Prompt: Both the line below containing "[dialog] (162, 1288)" and the line containing "WIX Speed Optimization (253, 2308)", along with every line between them, should be repeated exactly; no other line belongs in the answer.

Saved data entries
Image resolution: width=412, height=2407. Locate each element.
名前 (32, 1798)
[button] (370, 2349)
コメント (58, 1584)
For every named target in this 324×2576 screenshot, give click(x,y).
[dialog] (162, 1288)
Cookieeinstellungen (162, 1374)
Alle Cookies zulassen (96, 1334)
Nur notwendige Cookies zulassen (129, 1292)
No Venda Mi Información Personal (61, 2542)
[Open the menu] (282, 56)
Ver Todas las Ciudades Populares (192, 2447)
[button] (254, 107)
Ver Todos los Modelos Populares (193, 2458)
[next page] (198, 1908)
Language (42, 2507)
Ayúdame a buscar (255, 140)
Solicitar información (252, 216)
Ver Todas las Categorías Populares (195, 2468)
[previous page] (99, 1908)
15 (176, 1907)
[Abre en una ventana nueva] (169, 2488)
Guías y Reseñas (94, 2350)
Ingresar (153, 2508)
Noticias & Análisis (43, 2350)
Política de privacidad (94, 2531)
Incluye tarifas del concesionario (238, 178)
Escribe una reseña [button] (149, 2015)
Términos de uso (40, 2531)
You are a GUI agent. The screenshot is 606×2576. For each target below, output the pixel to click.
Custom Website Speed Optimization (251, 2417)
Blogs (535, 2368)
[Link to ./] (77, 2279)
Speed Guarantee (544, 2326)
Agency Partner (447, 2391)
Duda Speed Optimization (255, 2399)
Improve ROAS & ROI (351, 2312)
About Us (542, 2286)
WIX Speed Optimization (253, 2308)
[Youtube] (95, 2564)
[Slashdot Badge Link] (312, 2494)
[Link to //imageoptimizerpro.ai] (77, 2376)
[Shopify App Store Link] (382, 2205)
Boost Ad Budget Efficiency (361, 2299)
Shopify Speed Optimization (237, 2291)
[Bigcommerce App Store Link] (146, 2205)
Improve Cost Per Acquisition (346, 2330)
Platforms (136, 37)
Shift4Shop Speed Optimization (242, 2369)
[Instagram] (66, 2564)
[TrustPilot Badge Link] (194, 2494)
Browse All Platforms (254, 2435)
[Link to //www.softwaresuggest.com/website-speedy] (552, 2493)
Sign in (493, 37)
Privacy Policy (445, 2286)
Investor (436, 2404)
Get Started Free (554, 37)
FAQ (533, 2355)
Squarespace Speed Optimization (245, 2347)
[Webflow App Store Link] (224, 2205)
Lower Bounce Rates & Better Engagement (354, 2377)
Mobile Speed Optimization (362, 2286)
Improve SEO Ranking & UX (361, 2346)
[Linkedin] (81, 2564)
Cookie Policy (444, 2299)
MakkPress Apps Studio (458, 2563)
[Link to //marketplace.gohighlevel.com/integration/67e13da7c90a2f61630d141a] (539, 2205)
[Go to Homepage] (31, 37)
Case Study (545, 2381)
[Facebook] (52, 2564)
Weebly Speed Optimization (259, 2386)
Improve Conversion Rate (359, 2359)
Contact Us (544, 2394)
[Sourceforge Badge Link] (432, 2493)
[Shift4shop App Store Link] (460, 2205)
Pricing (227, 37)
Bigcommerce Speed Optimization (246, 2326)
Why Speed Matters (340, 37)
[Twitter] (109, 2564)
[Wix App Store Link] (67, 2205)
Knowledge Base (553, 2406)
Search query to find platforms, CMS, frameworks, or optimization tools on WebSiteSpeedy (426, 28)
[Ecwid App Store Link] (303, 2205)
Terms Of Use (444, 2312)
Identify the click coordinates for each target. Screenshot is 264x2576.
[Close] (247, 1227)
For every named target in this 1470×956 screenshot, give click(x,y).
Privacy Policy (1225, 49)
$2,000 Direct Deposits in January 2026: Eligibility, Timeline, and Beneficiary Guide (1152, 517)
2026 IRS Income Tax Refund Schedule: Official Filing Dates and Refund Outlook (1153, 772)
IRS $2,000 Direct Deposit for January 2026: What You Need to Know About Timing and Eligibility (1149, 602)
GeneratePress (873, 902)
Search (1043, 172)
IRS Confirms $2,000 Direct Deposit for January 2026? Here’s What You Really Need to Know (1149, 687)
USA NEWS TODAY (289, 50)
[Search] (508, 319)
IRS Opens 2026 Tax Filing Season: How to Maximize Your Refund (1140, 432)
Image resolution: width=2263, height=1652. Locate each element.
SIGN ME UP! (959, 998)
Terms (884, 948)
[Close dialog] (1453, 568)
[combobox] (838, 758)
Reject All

Result of the exercise:
[dialog] (162, 1288)
Cookieeinstellungen (162, 1374)
Alle Cookies zulassen (96, 1334)
Nur notwendige Cookies zulassen (129, 1292)
No Venda Mi Información Personal (61, 2542)
[Open the menu] (282, 56)
Ver Todas las Ciudades Populares (192, 2447)
[button] (254, 107)
Ver Todos los Modelos Populares (193, 2458)
[next page] (198, 1908)
Language (42, 2507)
Ayúdame a buscar (255, 140)
Solicitar información (252, 216)
Ver Todas las Categorías Populares (195, 2468)
[previous page] (99, 1908)
15 (176, 1907)
[Abre en una ventana nueva] (169, 2488)
Guías y Reseñas (94, 2350)
Ingresar (153, 2508)
Noticias & Análisis (43, 2350)
Política de privacidad (94, 2531)
Incluye tarifas del concesionario (238, 178)
Escribe una reseña [button] (149, 2015)
Términos de uso (40, 2531)
You are a GUI agent. The screenshot is 606×2576. For each target below, output the pixel to click.
Custom Website Speed Optimization (251, 2417)
Blogs (535, 2368)
[Link to ./] (77, 2279)
Speed Guarantee (544, 2326)
Agency Partner (447, 2391)
Duda Speed Optimization (255, 2399)
Improve ROAS & ROI (351, 2312)
About Us (542, 2286)
WIX Speed Optimization (253, 2308)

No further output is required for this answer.